Pada intinya kepribadian brand (personality brand) bisa dibangun jika sebuah brand benar-benar dimaintain dengan baik oleh perusahaan . Selain itu, bagaimana suatu brand mampu memberikan kualitas dan harapan yang diinginkan oleh konsumen. Jika suatu brand mampu menunjukkan dan mempertahankan nilainya, maka ia akan mampu bertahan di tengah persaingan. Namun perlu diingat pula, diperlukan inovasi dan kreativitas dalam membangun nilai brand dan yang terpenting adalah konsistensi serta kontinuitas dalam proses membangun brand. Bagaimana brand equity bisa terbentuk melalui brand awareness, brand association, perceived quality, dan brand loyalty. Perlu diingat bahwa aktivitas membangun brand adalah suatu proses yang membutuhkan waktu yang tidak sedikit, aktivitas membangun brand adalah aktivitas yang sifatnya adalah jangka panjang.

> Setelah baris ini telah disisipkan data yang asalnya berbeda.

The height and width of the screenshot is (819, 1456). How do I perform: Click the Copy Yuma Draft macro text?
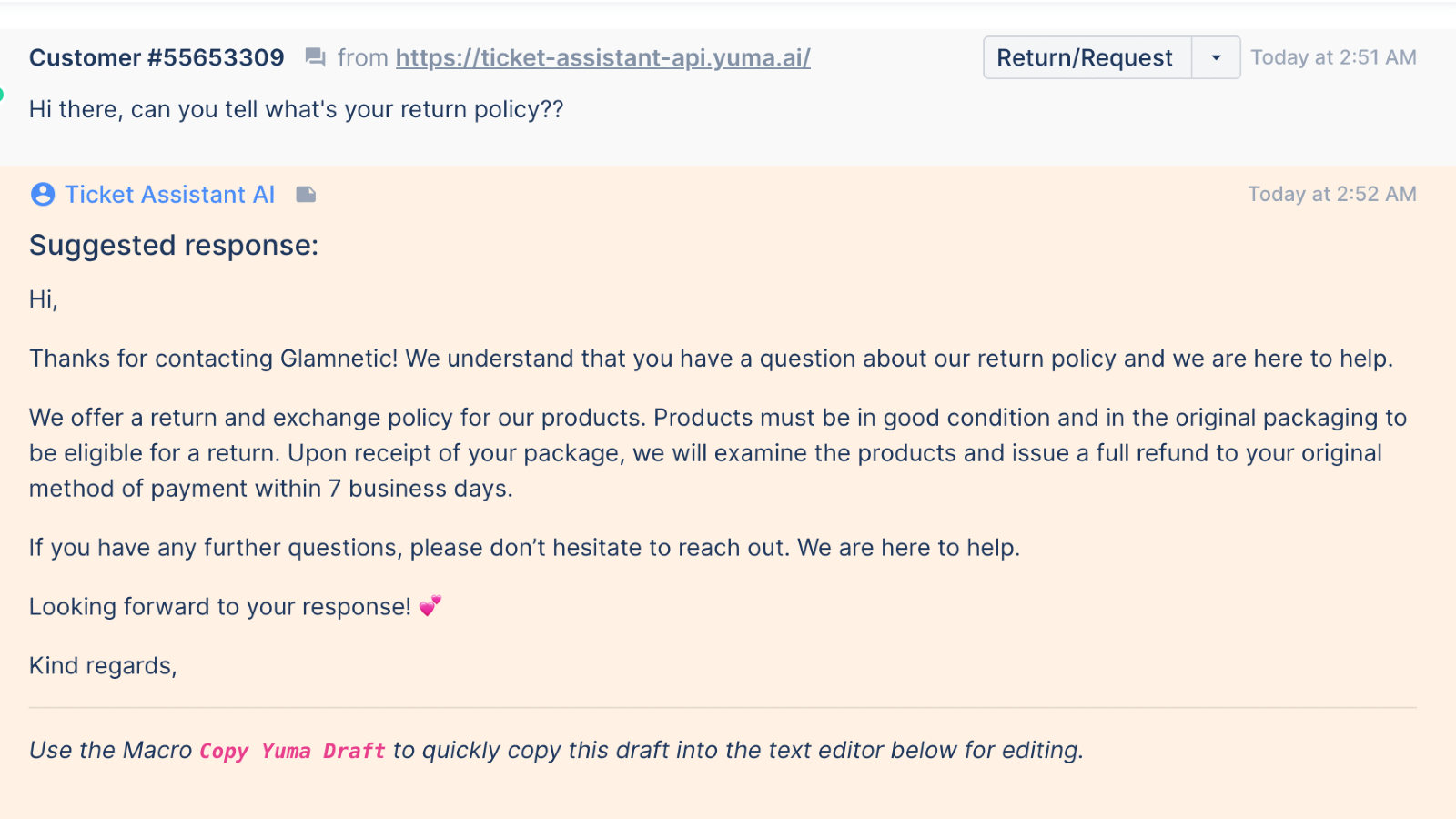(292, 751)
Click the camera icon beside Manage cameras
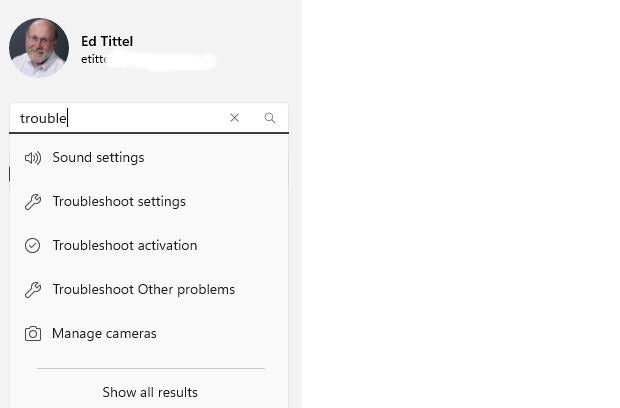 [33, 334]

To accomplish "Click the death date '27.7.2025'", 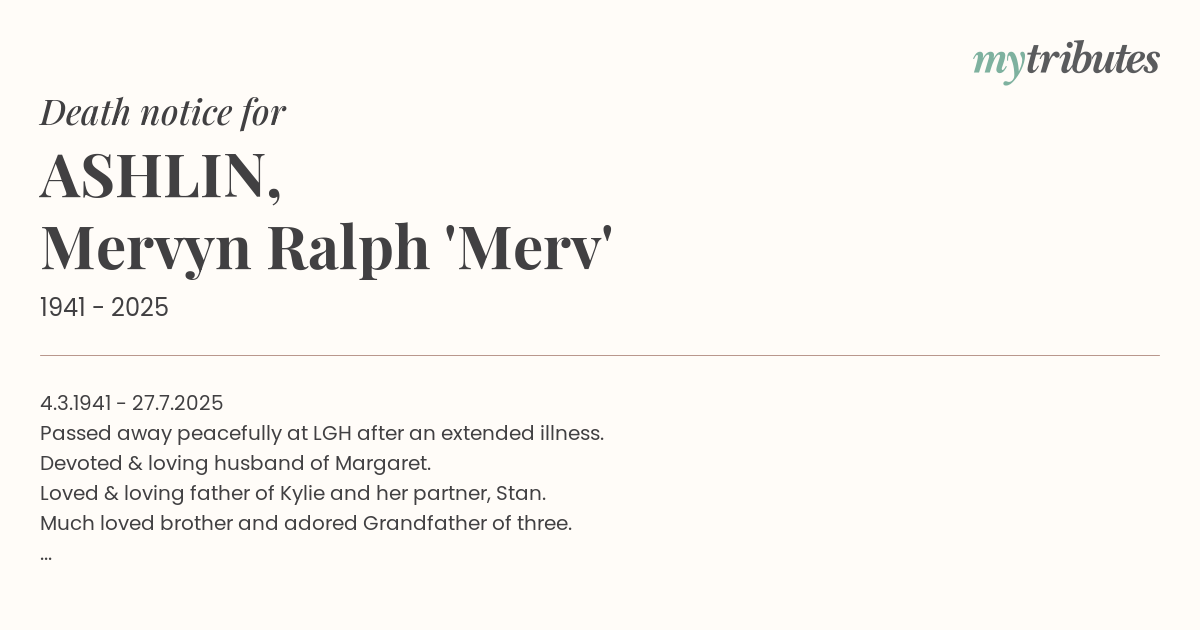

Dari Converse, kita bisa belajar bahwa ketekunan, kerja keras dan konsistensi dalam membangun brand sehingga terbentuk suatu kualitas yang mempunyai nilai akan membantu suatu brand semakin lekat di hati para konsumennya.

2 comments:

Anonymous said...

Seperti pada manusia, saya rasa masalah baik-buruknya personality itu lebih banyak subjective ya...Agak sulit rasanya memandang objective. Karena balik-balik pasti masalah selera...
Saya akui converse merupakan brand kuat tapi tidak semua inti brand personality dimiliki oleh converse jika bertanya dari sudut pandang saya..Yah..masalah selera kan!

Siswa-siswi 9H said...

Apa bedanya converse yang one star dengan yang all stars?

kenapa converse gak ngeluarin satu brand aja?